Selangor police chief Arjunaidi Mohamed defended the midnight questioning of doctors at Malaysia Agro Exposition Park Serdang, or MAEPS, explaining that this was for the doctors’ own convenience.
At a press conference today, Arjunaidi said the doctors were giving their statements over the alleged intrusion by six journalists who wanted to report on junior doctors going on strike at the COVID-19 treatment center. He also said that the six journalists will be summoned for questioning.
“We have never restricted the media’s freedom,” he told the press today. “But if we know that there are dangerous elements in place, can we just let them enter? It’s our responsibility to protect the people’s well-being.”
Arjunaidi declined to disclose the names of the media outlets those journalists were working for.
“Aside from the journalists endangering themselves, what if they contract the virus there and bring the virus out?” he asked, adding that the media practitioners were not in full personal protective equipment suits.

# DATA SECTION
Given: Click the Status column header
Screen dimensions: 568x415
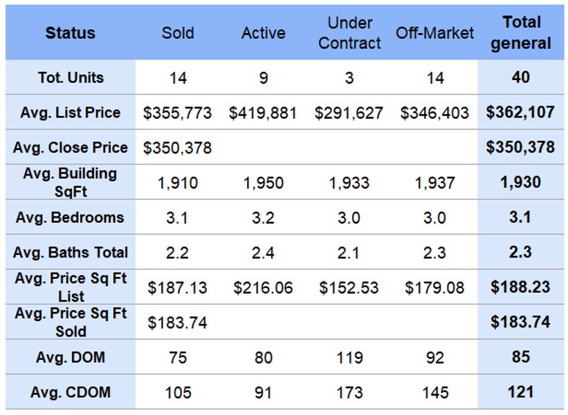Looking at the screenshot, I should (x=70, y=33).
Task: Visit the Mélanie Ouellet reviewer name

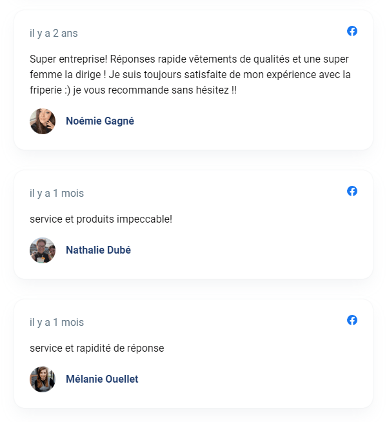Action: point(102,379)
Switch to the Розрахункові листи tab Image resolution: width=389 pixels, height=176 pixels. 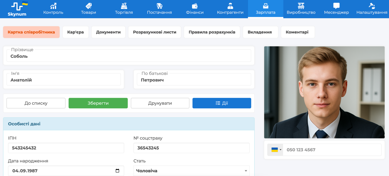[155, 32]
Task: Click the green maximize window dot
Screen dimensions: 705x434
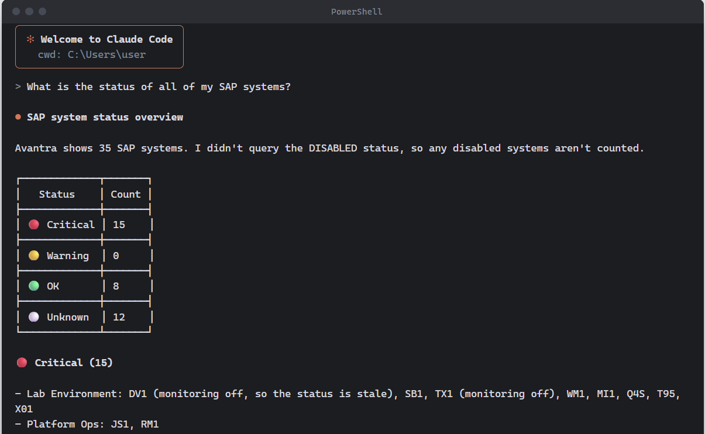Action: [x=42, y=12]
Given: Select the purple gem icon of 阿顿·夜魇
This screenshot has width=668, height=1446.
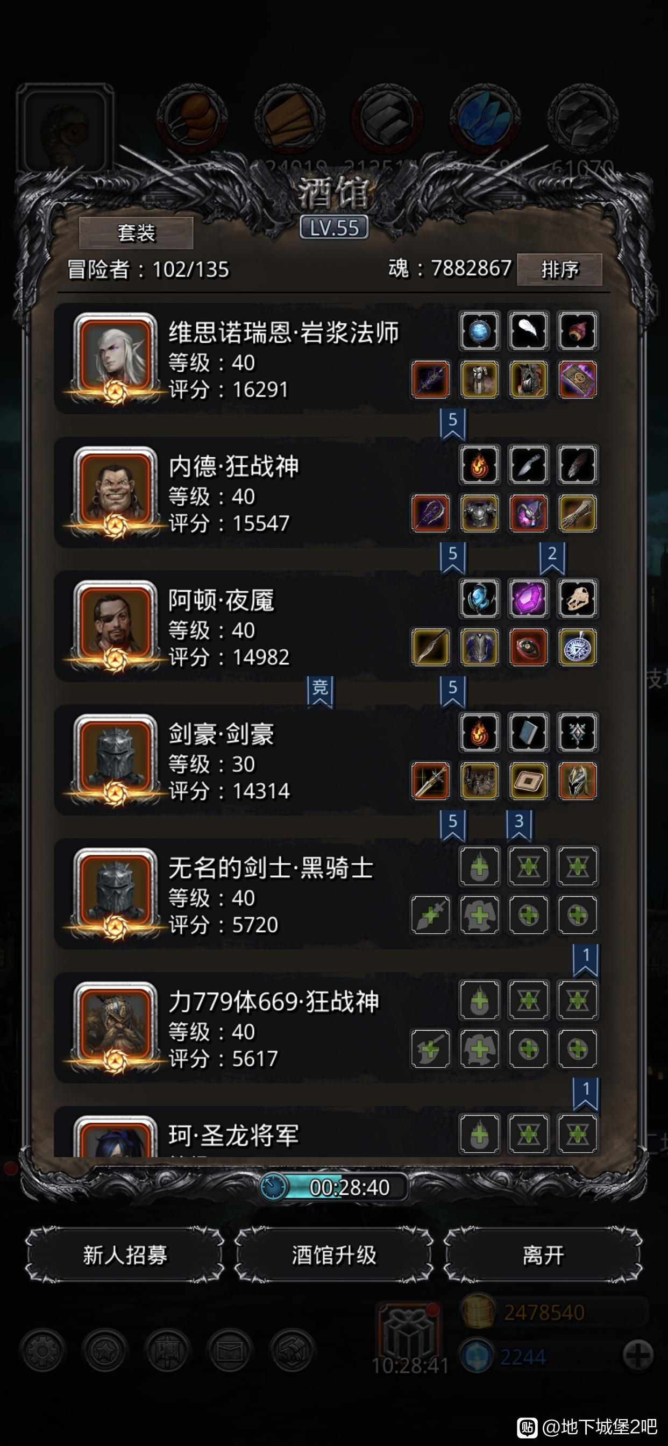Looking at the screenshot, I should 528,598.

# REQUIRED WORK
**1)** Answer these questions from the MAEPS report:
(a) How many journalists were involved in the alleged intrusion?
(b) What did Arjunaidi decline to disclose?
(c) What did he say the media practitioners were not wearing?
**2)** Retype the passage of the MAEPS report that begins at the words "At a press conference" and ends after "were working for.".

# ANSWERS TO THE PROBLEMS
**1)**
(a) Six.
(b) The names of the media outlets the journalists were working for.
(c) Full personal protective equipment suits.

**2)**
At a press conference today, Arjunaidi said the doctors were giving their statements over the alleged intrusion by six journalists who wanted to report on junior doctors going on strike at the COVID-19 treatment center. He also said that the six journalists will be summoned for questioning.
“We have never restricted the media’s freedom,” he told the press today. “But if we know that there are dangerous elements in place, can we just let them enter? It’s our responsibility to protect the people’s well-being.”
Arjunaidi declined to disclose the names of the media outlets those journalists were working for.